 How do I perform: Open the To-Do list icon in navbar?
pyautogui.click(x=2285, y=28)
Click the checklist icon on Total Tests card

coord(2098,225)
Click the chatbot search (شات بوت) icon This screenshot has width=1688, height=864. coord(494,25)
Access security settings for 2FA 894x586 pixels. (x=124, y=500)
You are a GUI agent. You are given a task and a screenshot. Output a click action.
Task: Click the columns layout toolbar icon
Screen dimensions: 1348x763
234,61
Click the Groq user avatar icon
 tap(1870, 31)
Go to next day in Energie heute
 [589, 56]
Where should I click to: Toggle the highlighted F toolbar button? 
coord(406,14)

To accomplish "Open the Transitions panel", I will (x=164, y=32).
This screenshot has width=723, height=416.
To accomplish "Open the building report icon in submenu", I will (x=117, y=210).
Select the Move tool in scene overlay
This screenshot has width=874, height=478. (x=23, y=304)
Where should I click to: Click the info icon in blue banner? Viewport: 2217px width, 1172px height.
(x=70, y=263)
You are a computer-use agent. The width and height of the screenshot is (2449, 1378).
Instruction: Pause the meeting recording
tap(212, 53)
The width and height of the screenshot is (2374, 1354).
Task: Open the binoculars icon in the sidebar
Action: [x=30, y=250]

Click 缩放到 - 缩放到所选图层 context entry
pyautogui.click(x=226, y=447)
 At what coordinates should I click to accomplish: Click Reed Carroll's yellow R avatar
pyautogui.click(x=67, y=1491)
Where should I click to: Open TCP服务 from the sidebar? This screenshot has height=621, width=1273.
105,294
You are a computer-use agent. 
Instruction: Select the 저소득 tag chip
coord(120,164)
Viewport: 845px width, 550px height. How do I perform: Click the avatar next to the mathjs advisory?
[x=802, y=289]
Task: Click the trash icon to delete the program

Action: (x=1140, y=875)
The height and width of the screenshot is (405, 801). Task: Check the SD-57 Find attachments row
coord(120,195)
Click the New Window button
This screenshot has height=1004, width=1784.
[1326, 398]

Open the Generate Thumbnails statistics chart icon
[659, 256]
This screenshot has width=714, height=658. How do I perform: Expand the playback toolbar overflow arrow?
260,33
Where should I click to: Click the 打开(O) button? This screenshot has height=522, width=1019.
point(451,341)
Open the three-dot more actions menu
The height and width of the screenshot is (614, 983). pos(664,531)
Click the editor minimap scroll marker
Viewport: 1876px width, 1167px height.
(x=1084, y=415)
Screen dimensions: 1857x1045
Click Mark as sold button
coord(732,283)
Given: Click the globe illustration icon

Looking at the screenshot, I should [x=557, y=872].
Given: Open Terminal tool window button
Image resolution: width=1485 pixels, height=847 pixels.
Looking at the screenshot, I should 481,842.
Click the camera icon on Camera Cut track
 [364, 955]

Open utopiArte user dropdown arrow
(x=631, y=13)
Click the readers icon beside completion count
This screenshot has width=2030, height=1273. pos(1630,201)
********
Extract every line from the one containing "Given: Open Terminal tool window button" through the last line of the data, inclusive, exactly as written.

Given: Open Terminal tool window button
Image resolution: width=1485 pixels, height=847 pixels.
Looking at the screenshot, I should 481,842.
Click the camera icon on Camera Cut track
 [364, 955]

Open utopiArte user dropdown arrow
(x=631, y=13)
Click the readers icon beside completion count
This screenshot has width=2030, height=1273. pos(1630,201)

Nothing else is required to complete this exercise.